Losses arising from 1 April 2017 when carried forward will have increased flexibility and can be set against the total taxable profits of a company and its group members (‘loss relaxation’).
For all carried-forward losses, whenever they arose, companies will be able only to use the losses against up to 50% of profits (‘loss restriction’). Each standalone company or group will be entitled to a £5 million annual allowance. Profits within the allowance will not be restricted, ensuring 99% of companies are unaffected by the restriction.
The reforms will have effect for accounting periods ending on or after 1 April 2017. Any profits or losses of a company with an accounting period straddling 1 April 2017 will be allocated into notional periods falling before and after that date on a time apportioned basis or, if this does not give a just and reasonable result, on a more just and reasonable basis.
Carried-forward losses can only be used by the company that incurred the loss, and not used in other companies in a group. Additionally, certain losses can only be set against certain types of income, for example trading losses can only be used against trading profits.
Companies can currently reduce all their eligible taxable profits to nil with carried-forward losses. This can lead to a company paying no tax in a year that it makes substantial profits.
The loss relaxation will mean that losses arising from 1 April 2017, when carried forward, can be set more flexibility against the total taxable profits, rather than particular types of income, of a company and its group members.
From 1 April 2017, the loss restriction will have the effect that the amount of profit that can be relieved with carried-forward losses will be restricted to 50%. The loss restriction will apply to carried-forward losses incurred at any time. Each standalone company or group will be entitled to a £5 million annual allowance of unrestricted profit, ensuring 99% of companies are unaffected by the restriction.
Both the loss restriction and loss relaxation will apply to:
- trading losses
- non-trading deficits on loan relationships
- management expenses
- UK property losses
- non-trading losses on intangible fixed assets
Whilst pre-April 2017 trading losses will not be relaxed, companies will have the flexibility to choose whether or not to use pre-April 2017 trading losses before other available losses.
If a company’s trade ceases and the company has unused carried-forward losses of that trade, those losses can be set without restriction against profits arising in the final 36 months of the trade. Post-April 2017 losses will be able to be set against total profits, whilst pre-2017 losses trading losses will only be able to be set against profits of the same trade. The profits that losses can be carried-back to will be limited to those generated from 1 April 2017.
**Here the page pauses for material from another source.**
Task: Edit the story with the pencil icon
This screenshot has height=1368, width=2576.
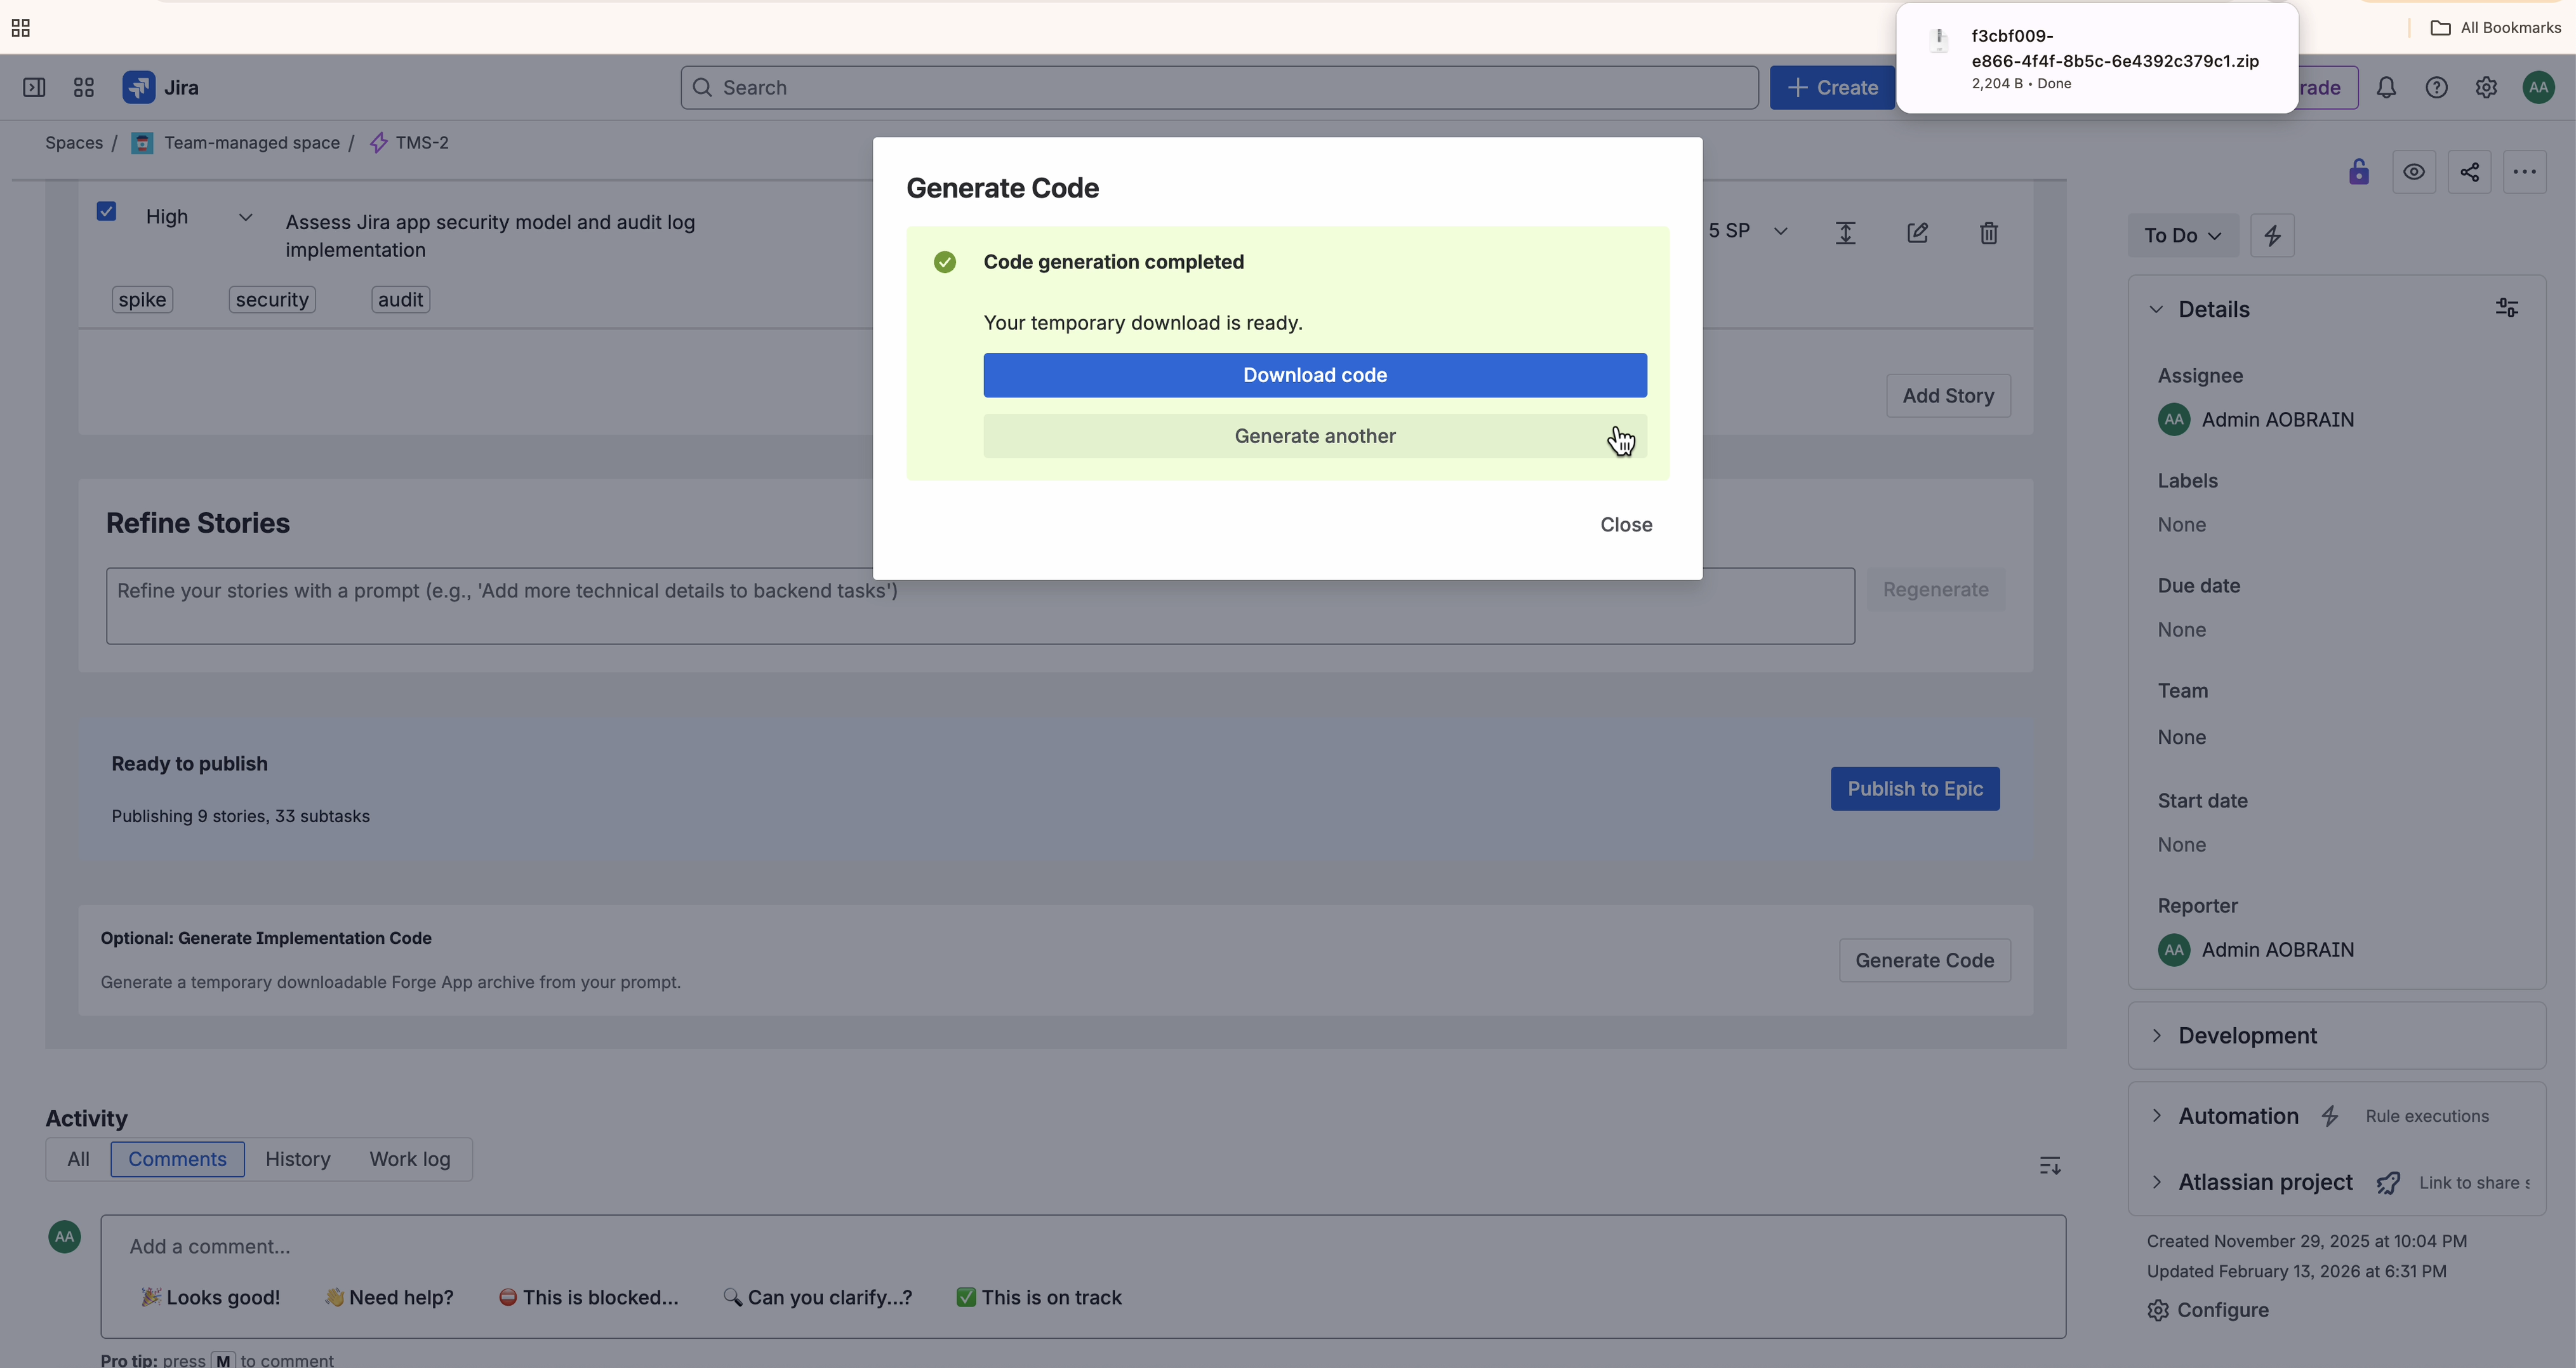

The legislation contains loss buying rules which will mean that where a company or group of companies is acquired, any post-April 2017 carried-forward losses that arose before the company or group’s acquisition will not be available to the purchaser’s group for five years.
The legislation also contains a targeted anti-avoidance rule which will prevent any arrangements being entered into with a main purpose of obtaining a benefit from the loss reform rules.